Hoy, sancionada la ley de Matrimonio Igualitario, comienza a interrogarnos la organización del psiquismo y la sexualidad de los niños en familias homoparentales y cada vez que el tema se plantea se concluye que habrá que ver cómo atraviesan esos niños el Edipo. El Complejo de Edipo es nuestro gran organizador; el lugar donde se anuda y organiza la sexualidad, donde se distribuyen las diferencias de sexo y se atribuyen las cuestiones de género, donde se consagran los modos de satisfacción y se significan los padecimientos futuros. Sin embargo, la pregunta suscitada no interroga al Complejo de Edipo, ni se plantea la posibilidad de examinarlo como un operador eficaz para un espacio-tiempo estipulado (la modernidad), pero no universal. Si cuando recibamos a estas familias y estos niños en la consulta tratamos de reconducir sus sufrimientos singulares a los conceptos teóricos que conocemos, nos estaremos perdiendo una buena oportunidad. Y quizás los niños y sus familias también.

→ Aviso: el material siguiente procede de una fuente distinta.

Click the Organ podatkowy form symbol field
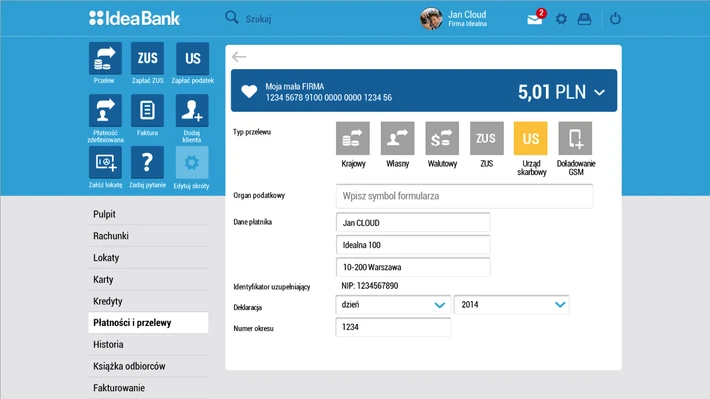710x399 pixels. [464, 196]
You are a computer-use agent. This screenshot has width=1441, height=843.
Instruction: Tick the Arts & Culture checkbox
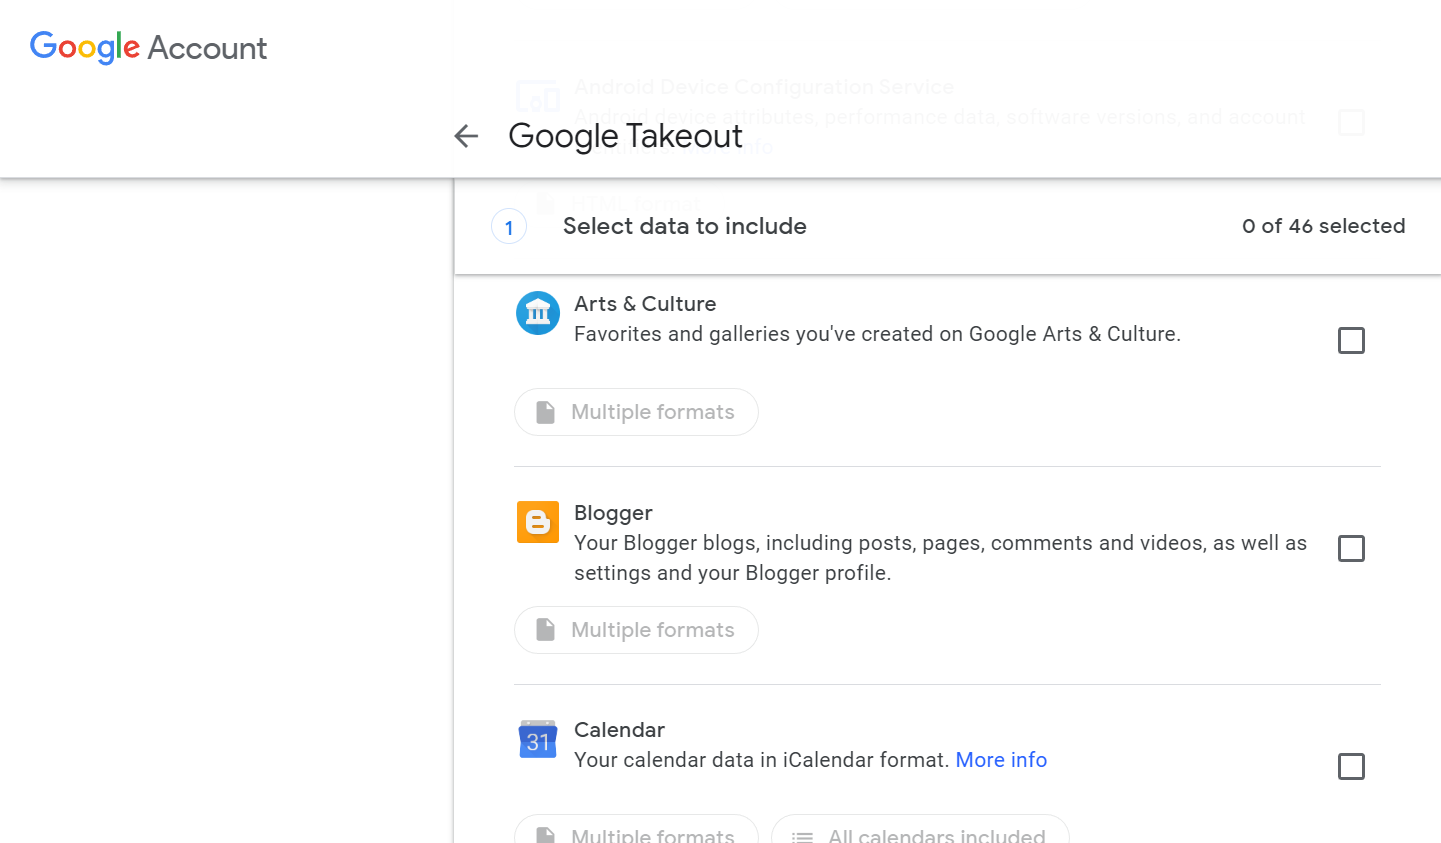[x=1351, y=341]
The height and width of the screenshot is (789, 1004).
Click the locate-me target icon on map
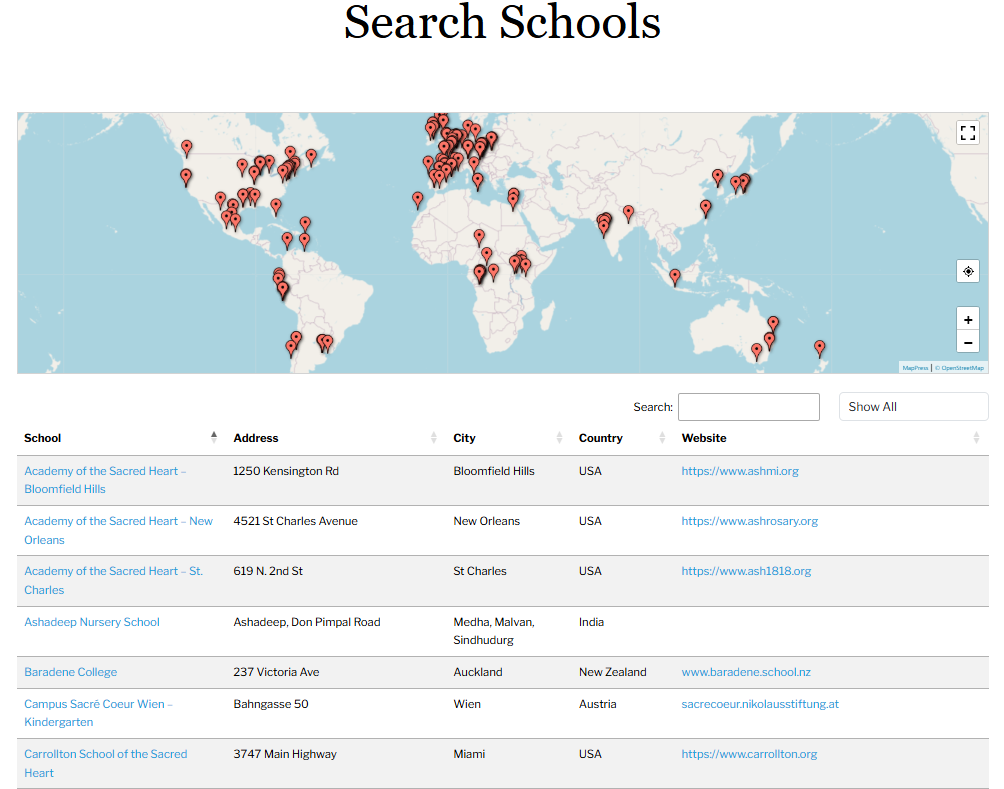click(x=967, y=271)
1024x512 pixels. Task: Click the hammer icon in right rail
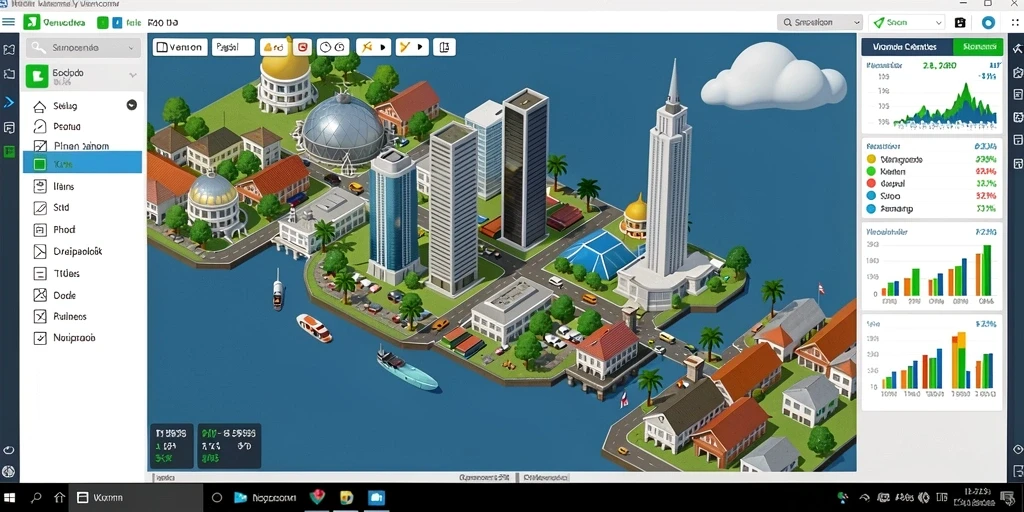click(1017, 48)
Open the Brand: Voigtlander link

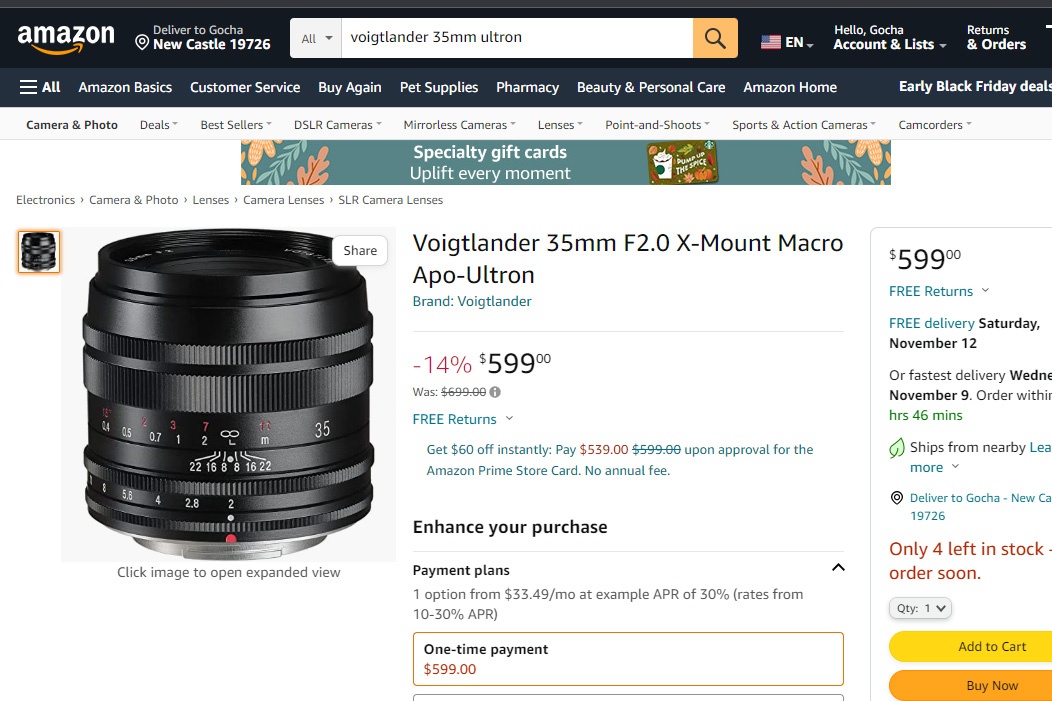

B me deriva una pareja –ella atiende a la mujer- diciéndome: J ha realizado muchos cambios, pero con su pareja se genera una situación donde él siempre le demanda más, ella queda paralizada sin poder reaccionar y luego todo se disuelve en la nada. Le trasmití a J que no parece posible desmontar esta escena trabajando sólo con ella y por eso le sugerí una terapia de pareja. Es evidente que, para B, hay que recurrir a otro dispositivo.
El dispositivo psicoanalítico viene variando, pero ¿en qué sentido? es decir, ¿hacia dónde?, ¿desde dónde? Dispositivo. Un término que ha ido silenciosamente desplazando y reemplazando los de encuadre y setting. No es que ambos sean uno. También ellos distribuyen inflexiones, acentos, inclinaciones, énfasis, donde más que significarse, cobran sentido. ¿Hay diferencia? Al contrario de lo que se cree, sentido y significado nunca han sido lo mismo, el significado se queda aquí, (...) mientras que el sentido no es capaz de permanecer quieto, hierve de segundos sentidos, terceros y cuartos,( ...). dice Saramago: y agrega (...) el sentido de cada palabra se parece a una estrella cuando se pone a proyectar mareas vivas por el espacio, vientos cósmicos, perturbaciones magnéticas, aflicciones.[2]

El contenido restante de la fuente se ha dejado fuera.